- Job 1: Reproduce word for word the stretch of the forum thread on the Stata github package from "I explained this" through "not the case.".
- Job 2: In the forum thread on the Stata github package, which option must users specify with the install command for a repository that is not installable?

- Reading text:
Announcement

Collapse
No announcement yet.
X
  • Filter
  • Time
  • Show
Clear All
new posts

  • #76
    Billy, again, I agree with what you are saying, and I myself called it "a very bad option". But it serves a very practical purpose. The github install command doesn't force install by default. It's an option that users must specify and take responsibility for. It is enabling and dangerous, at the same time. But I think at the time being, given that there are over 200 Stata modules - that are only including Ado-file and help files - where only 50 of them are installable, this option can be enabling. I will start the GitHub Wiki documentation to demonstrate how to make installable package.
    ——————————————
    E. F. Haghish, IMBI, University of Freiburg
    [email protected]
    http://www.haghish.com/

    Comment


    • #77
      haghish It may be helpful to end users but at the expense of user-programmers not having their right to choose how their software is distributed respected. This is literally no different from the R world where I presume this was inspired. Regardless of whether or not a package in R is distributed through CRAN or on GitHub there are standards that are enforced to install a package. Stata has similar standards, which consist of generating a package file and a TOC file. Saying that user programmers may not be aware of the requirement is not a reasonable basis on which to by pass standards agreed to by the community and further shows that those individuals have not followed the guidance from Stata, the user community, and the help resources available online which all suggest to RTFM (e.g.,
      Code:
       help usersite
      ). Having a very bad option is very different from purposefully limiting the ability of the user community to choose how and when to distribute their source code. The only "practical" purpose in this case is subverting the efforts of someone working to develop code to choose when and how that code will be distributed and the "work around" that this provides violates all common practices across programming languages that traditionally require community members to adhere to coding standards and practices.

      Comment


      • #78
        Before I argue any further, please allow me to clarify a few points, which perhaps help to make a better understanding of the github package:
        1. github search command only shows Stata packages that are installable. You need an additional option called all to search for repositories that are not installable. Therefore, when you search GitHub, by default you only get installable packages
        2. github search command returns a table that allows you to click on the install hypertext and install the package with a click. This does not appear for repositories which are not installable. Not at all. users must type the install command and specify the force option.
        3. the search command ranks the results first by installablility, and then by the hits score.
        I explained this because I felt some might get the impression that I am adding an option to just install anything from the internet. Well, that's not the case.

        ***

        Back to your comments, I have to say your argument is convincing, and I agree with most of it. But I am not so sure if I agree with the following quote.

- Stored data:

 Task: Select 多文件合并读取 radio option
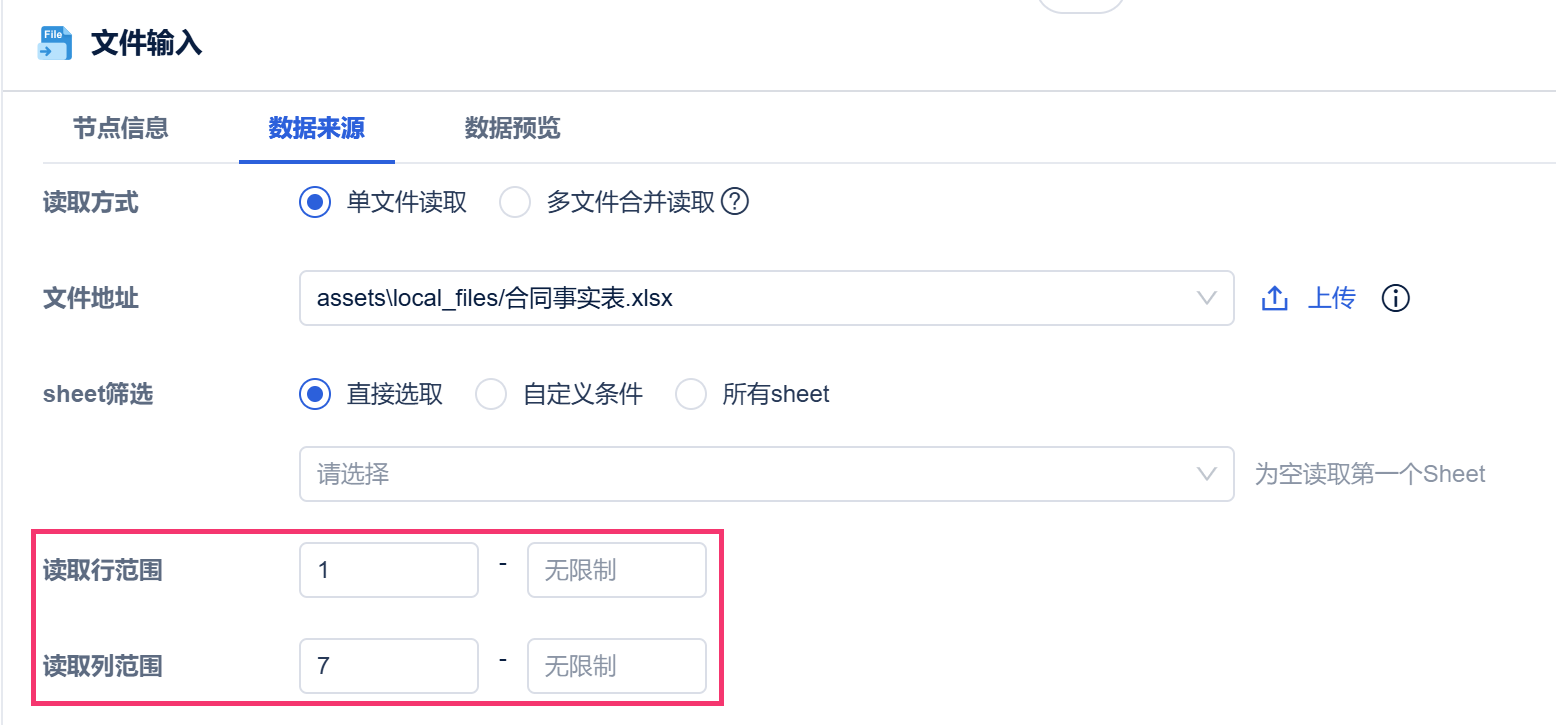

- Response 1:
I explained this because I felt some might get the impression that I am adding an option to just install anything from the internet. Well, that's not the case.

- Response 2: The force option.